The Sally and Mack Brown Rise School of Austin was one of just five projects that earned a Citation of Excellence Award based on high scores in all six criteria. The 25,000 square-foot Rise School is a unique pre-school that supports children with developmental disabilities while also integrating traditional learners. After researching the learning styles of children with Down Syndrome, the design team created an educational environment that meets the specialized needs of young learners with differing abilities. Jurors commented that the project was a “clear simple plan with excellent use of color and light” and “it was great to see clear attention given to users with these developmental challenges.”
"O'Connell Robertson’s design aesthetic on this project is really a reflection of our students and their needs.

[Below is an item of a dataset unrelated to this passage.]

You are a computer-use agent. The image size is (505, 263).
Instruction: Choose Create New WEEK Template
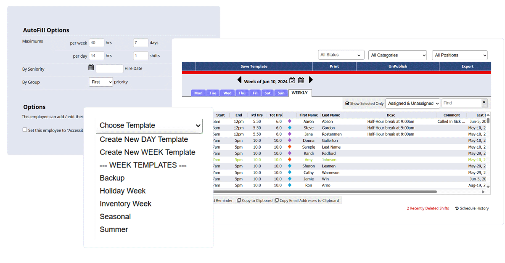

The integrative design elements throughout the school were aligned with the Rise School’s goals and objectives to enhance our early childhood population and provide the best learning environment possible,” states Emily Greer, director of the Sally & Mack Brown Rise School of Austin.
Success High School in Round Rock ISD received an Outstanding Project Award, recognizing that the campus exemplifies contemporary standards and contains design attributes one might emulate in a new space design. The new 68,000 square-foot high school supports non-traditional schedules and curriculum plans to serve students who desire acceleration, need evening classes to better fit their personal schedules, or are in at-risk situations. The facility provides flexibility to support varying curriculum and class sizes with a progressive learning environment that is sophisticated, approachable, and multi-functional. Jurors noted that the Success project has a “wonderful use of color and innovative approach to primary and secondary learning environments” and a “wonderful flexible design.”
“I cannot tell you how many visitors discuss the great architectural features of the building,” said Thomasine Stewart, principal of Success High School. “Thanks so much for giving my students and staff a great place to learn and work.”